Unified analysis of streaming news by Amr Ahmed, Qirong Ho, Jacob Eisenstein, and, Eric Xing Carnegie Mellon University, Pittsburgh, USA, and Alexander J. Smola and Choon Hui Teo of Yahoo! Research, Santa Clara, CA, USA.

News clustering, categorization and analysis are key components of any news portal. They require algorithms capable of dealing with dynamic data to cluster, interpret and to temporally aggregate news articles. These three tasks are often solved separately. In this paper we present a unified framework to group incoming news articles into temporary but tightly-focused storylines, to identify prevalent topics and key entities within these stories, and to reveal the temporal structure of stories as they evolve. We achieve this by building a hybrid clustering and topic model. To deal with the available wealth of data we build an efficient parallel inference algorithm by sequential Monte Carlo estimation. Time and memory costs are nearly constant in the length of the history, and the approach scales to hundreds of thousands of documents. We demonstrate the efficiency and accuracy on the publicly available TDT dataset and data of a major internet news site.

From the article:

Such an approach combines the strengths of clustering and topic models. We use topics to describe the content of each cluster, and then we draw articles from the associated story. This is a more natural fit for the actual process of how news is created: after an event occurs (the story), several journalists write articles addressing various aspects of the story. While their vocabulary and their view of the story may differ, they will by necessity agree on the key issues related to a story (at least in terms of their vocabulary). Hence, to analyze a stream of incoming news we need to infer a) which (possibly new) cluster could have generated the article and b) which topic mix describes the cluster best.

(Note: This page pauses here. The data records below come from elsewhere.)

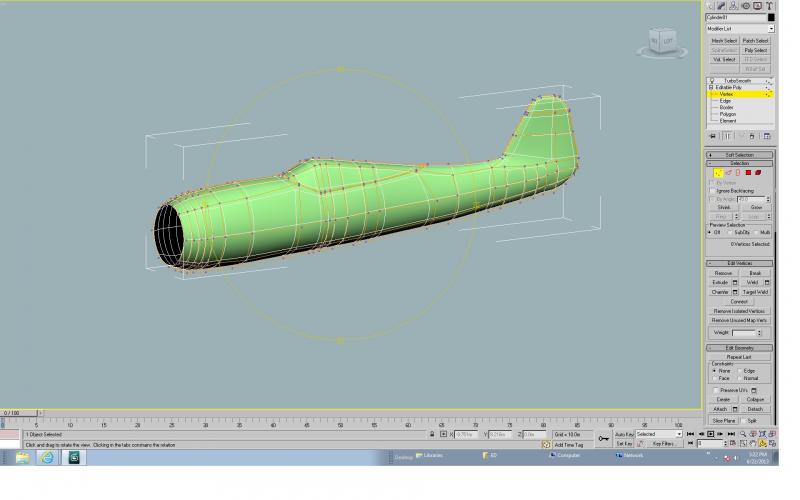This screenshot has height=500, width=800.
Task: Click the Remove Isolated Vertices button
Action: (x=739, y=311)
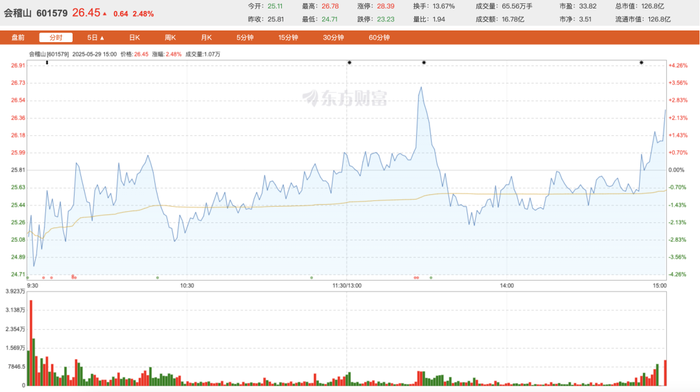Click the tallest red opening volume bar
Viewport: 700px width, 392px height.
point(31,343)
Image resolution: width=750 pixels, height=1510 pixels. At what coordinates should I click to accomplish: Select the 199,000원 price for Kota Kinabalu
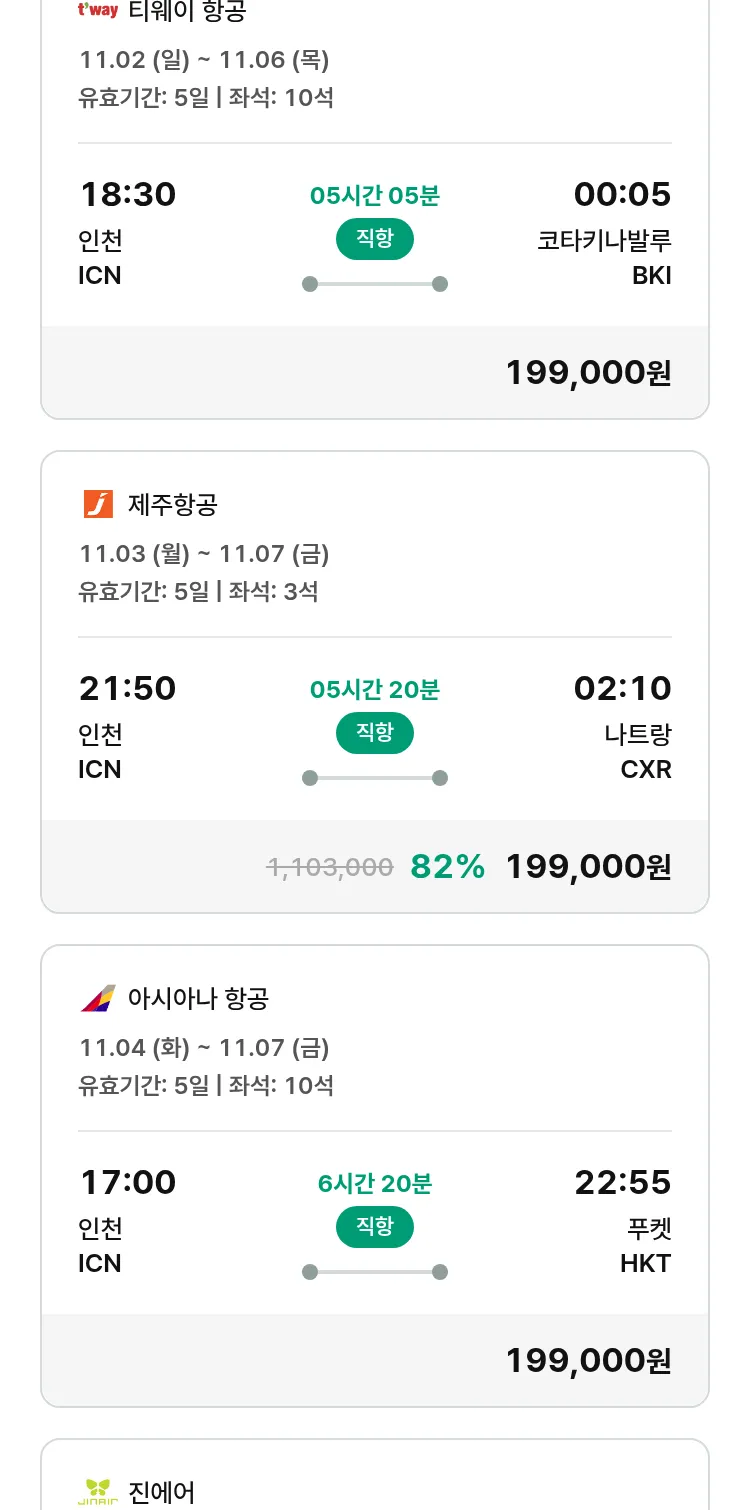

I single out that part of the paper to remark that at first the authors say that the vocabulary for a story may vary and then in the next breath say that for key issues the vocabulary will agree on key issues.

Given the success of their results, it may be that news reporting is more homogeneous in its vocabulary than other forms of writing?

Perhaps news compression where duplicated content is suppressed but the “fact” of reportage is retained, that could make an interesting topic map.